How to improve my TSP implementation ? (Using Backtracking) (Python)

I'm trying to code a recursive implementation of the TSP problem using backtracking.

Took a few tries, but I've just finished it and it seems to work.

However it's a little bit slow so i'm trying to figure out how to improve it.


def search_best_route(distance_matrix):

    best_route = [None] * (len(distance_matrix[0]))
    route = best_route.copy()
    visited = [False] * (len(distance_matrix[0]))
    current_distance = 0
    return search_routes(0, route, best_route, -1,  -1, current_distance, distance_matrix, visited, 0)


def search_routes(start_index1, route, best_route, min_distance, best_distance, current_distance, distance_matrix, visited, last_visited):

    if start_index1 == len(route):

        current_distance += distance_matrix[last_visited][0]

        if current_distance < best_distance or best_distance == -1:

            best_distance = current_distance

            for k in range(0, len(route)):

                best_route[k] = route[k]

    else:

        for k in range(len(route)):

            if not visited[k]:

                new_min = min_distance - distance_matrix[last_visited][k]

                if new_min < best_distance or start_index1 == 0:

                    new_current_distance = current_distance + distance_matrix[last_visited][k]
                    route[start_index1] = k
                    visited[k] = True
                    best_distance = search_routes(start_index1 + 1, route, best_route, new_min, best_distance,
                                                  new_current_distance, distance_matrix, visited, k)[1]
                    visited[k] = False

    return best_route, best_distance


def build_distance_matrix(x, y):

    distance_matrix = [[0 for col in range(len(x))] for row in range(len(x))]

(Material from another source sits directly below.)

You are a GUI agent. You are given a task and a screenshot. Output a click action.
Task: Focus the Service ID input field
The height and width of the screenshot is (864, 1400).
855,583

    for i in range(len(x)):

        for j in range(len(x)):

            distance_matrix[i][j] = ((x[i] - x[j]) ** 2 + (y[i] - y[j]) ** 2) ** 0.5

    return distance_matrix


n = int(input())
x = [None] * n
y = x.copy()

for i in range(n):

    x_y = input()
    x[i] = x_y.split()[0]
    y[i] = x_y.split()[1]

x = list(map(float, x))
y = list(map(float, y))

best_route = search_best_route(build_distance_matrix(x, y))
print("%.4f" % best_route[1])
print(' '.join(map(str, best_route[0])))

Sorry if i did something extremely wrong and you're dying inside watching this haha.

Solution

A minor change that would probably help is that you're iterating over the entire route list at each step. You could save a factor of n by maintaining a list of points yet to be visited, the way that recursive permutation enumeration algorithms do.

On paper, a factor of n might seem like a lot, but since the algorithm is still Θ(n!), the improvement amounts to one more point in the same running time. To do significantly better, you'll need to implement branch and bound.

Basic branch and bound isn't difficult to implement, since recursive backtracking is already most of the work for the "branch" part. The easiest bounding strategy is checking whether the distance so far exceeds the current minimum and, if so, declining to explore the branch. This works better if you explore the most promising branches first (e.g., order the candidate next points by increasing distance from the current point).

One step up in complexity is to use the 1-tree bound. Given a path on some of the points, we want to estimate the cost of extending it to a tour without going over. Every such extension consists of an edge from the last point in the given path to some unvisited point, a path on all of the unvisited points, and an edge back from some unvisited point to the first point in the given path. Getting the min cost of the path on unvisited points is hard -- that's basically TSP. We can lowerbound it, however, by computing the cost of a minimum spanning tree on those points, since a path is a spanning tree. Our final estimate is the sum of

the cost of the current path,
the distance from the first point in the current path to the closest unvisited point,
the distance from the last point in the current path to the closest unvisited point,
the cost of the minimum spanning tree on unvisited points.

From there, depending on your fluency with math, there's a whole literature on improvements for exact TSP algorithms.